Tras dos años de rodaje, llegaban las canciones de Río Negro (La Huella Sonora, 2011), afortunada mixtura de todas las virtudes que ya aparecían en Mr Hambre y Cantares de Vela, letras medidas, melodías adecuadas y buenos músicos para trasladarlas al escenario, con resultados tan fascinantes como en La zarabanda, espectáculo que la banda del Perro representó en 2012 homenajeando a uno de los más curiosos bailes de negros del Siglo de Oro. Tras las canciones, es el turno de los reconocimientos a una trayectoria (Premio nacional a las músicas actuales, 2011).
De entonces a ahora, el método ha vuelto a simplificarse hacia lo esencial.
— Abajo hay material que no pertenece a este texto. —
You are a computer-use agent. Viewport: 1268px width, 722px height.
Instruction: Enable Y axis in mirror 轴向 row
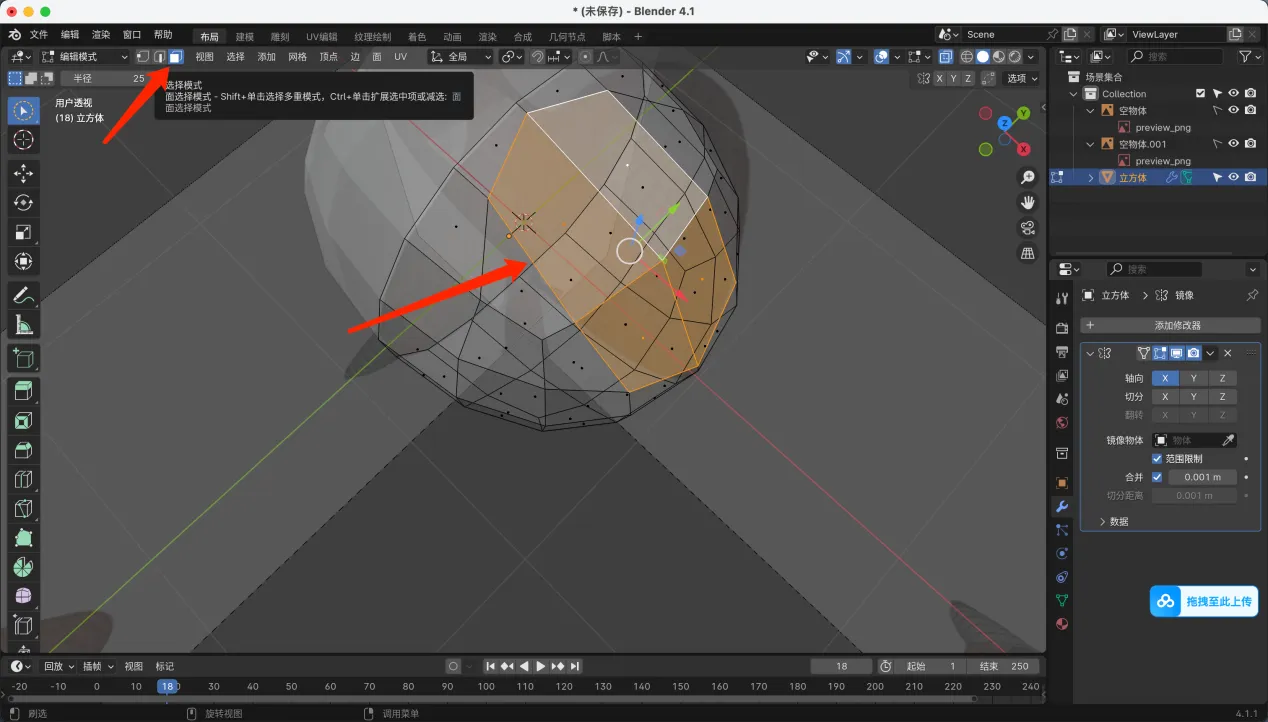pyautogui.click(x=1193, y=378)
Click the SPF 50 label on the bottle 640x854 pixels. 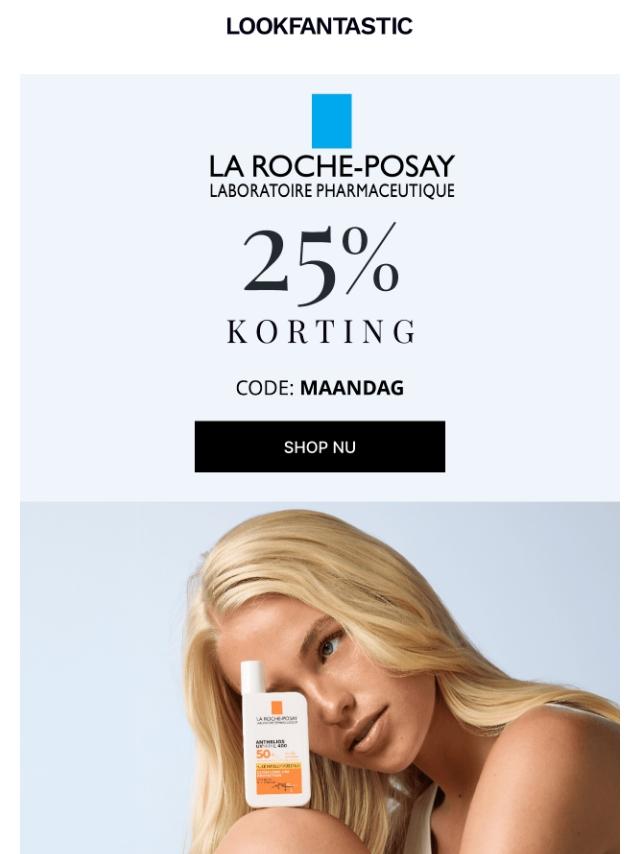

Es habitual en estos años verle compartir escenario únicamente con su compinche Joan Vinyals. Su último peaje, albores de 2017, responde a este proceso: El viaje (La Huella Sonora, 2016). Nueva y sabia colección de piezas a la única voz de una guitarra, creaciones a las que aún no les había llegado la hora (alguna databa de 1997) y que aquí encajan como un guante. El de su creador, 25 años al filo de la exigencia y en búsqueda constante del discurso sonoro, superando en cada trabajo las exigencias impuestas por el anterior. Un antídoto inteligente a la nostalgia.